La connexion française avec la dictature argentine

Pendant la dernière dictature, les répresseurs ont baptisé « campagne anti-argentine » les demandes à la justice et d’information sur le destin des disparus. Le rôle du ministère des affaires étrangères argentin dans le terrorisme de l’État fut d’essayer de contrecarrer les plaintes déposées en dehors du pays sur les violations des droits de l’homme. « La mission imposée pourra se réaliser avec la collaboration, le dévouement et l’efficacité que mettent les Représentations destinées à l’extérieur, sur qui retombe le plus grand poids de l’effort », dit un document jusqu’à présent secret. Y sont aussi précisés les « travaux » que les ambassadeurs et d’autres fonctionnaires diplomatiques devaient accomplir.
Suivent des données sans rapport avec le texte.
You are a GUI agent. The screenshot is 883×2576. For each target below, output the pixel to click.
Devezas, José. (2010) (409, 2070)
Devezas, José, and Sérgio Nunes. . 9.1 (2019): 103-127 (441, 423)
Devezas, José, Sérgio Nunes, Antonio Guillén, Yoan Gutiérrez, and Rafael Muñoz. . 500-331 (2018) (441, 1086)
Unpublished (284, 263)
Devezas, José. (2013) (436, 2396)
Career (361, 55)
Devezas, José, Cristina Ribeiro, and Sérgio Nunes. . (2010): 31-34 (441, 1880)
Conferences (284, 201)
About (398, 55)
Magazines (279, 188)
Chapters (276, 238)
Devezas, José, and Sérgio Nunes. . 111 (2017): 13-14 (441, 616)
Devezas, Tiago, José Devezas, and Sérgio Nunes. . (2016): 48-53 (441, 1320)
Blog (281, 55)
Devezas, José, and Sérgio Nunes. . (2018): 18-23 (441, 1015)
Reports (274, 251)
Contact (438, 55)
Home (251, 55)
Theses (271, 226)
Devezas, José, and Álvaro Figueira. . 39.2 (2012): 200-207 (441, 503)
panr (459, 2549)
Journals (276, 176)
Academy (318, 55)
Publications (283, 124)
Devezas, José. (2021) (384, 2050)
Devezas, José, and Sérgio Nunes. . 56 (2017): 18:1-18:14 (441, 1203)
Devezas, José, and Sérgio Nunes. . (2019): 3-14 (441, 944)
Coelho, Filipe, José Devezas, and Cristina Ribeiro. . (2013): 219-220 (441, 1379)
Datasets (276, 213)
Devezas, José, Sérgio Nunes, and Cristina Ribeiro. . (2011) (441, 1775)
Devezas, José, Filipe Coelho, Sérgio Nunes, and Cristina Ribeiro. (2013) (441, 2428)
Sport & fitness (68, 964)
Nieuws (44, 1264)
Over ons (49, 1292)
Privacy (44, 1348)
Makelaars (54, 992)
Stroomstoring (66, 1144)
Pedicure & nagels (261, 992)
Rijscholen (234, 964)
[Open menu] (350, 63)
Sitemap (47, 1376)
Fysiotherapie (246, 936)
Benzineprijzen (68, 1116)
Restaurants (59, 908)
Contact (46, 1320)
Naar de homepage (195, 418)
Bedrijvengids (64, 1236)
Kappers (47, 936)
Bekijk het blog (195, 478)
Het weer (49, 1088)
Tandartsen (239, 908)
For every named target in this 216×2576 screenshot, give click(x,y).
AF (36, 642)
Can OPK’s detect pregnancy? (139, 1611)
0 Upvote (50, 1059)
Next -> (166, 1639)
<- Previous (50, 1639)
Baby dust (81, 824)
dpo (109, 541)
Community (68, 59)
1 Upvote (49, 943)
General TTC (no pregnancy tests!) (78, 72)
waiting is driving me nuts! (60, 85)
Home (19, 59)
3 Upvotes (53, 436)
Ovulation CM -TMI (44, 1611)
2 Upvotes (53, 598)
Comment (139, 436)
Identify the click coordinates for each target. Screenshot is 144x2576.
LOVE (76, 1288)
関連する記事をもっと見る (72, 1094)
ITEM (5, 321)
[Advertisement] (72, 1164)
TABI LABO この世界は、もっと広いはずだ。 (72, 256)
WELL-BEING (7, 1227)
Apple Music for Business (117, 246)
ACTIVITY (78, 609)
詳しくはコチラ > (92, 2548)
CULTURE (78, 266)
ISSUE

Parmi celles-ci, celle de contacter des journalistes pour « transmettre des informations favorables » et celle de promouvoir des visites « de personnes importantes ». « Les termes qui doivent être employés quand référence sera faite à la subversion, devront être des groupes terroristes, sans mentionner de subversion marxiste ou d’autres termes qui mènent à confusion à l’extérieur », selon la Directive Numéro 1 de Diffusion à l’Extérieur, scellée le 15 août 1977.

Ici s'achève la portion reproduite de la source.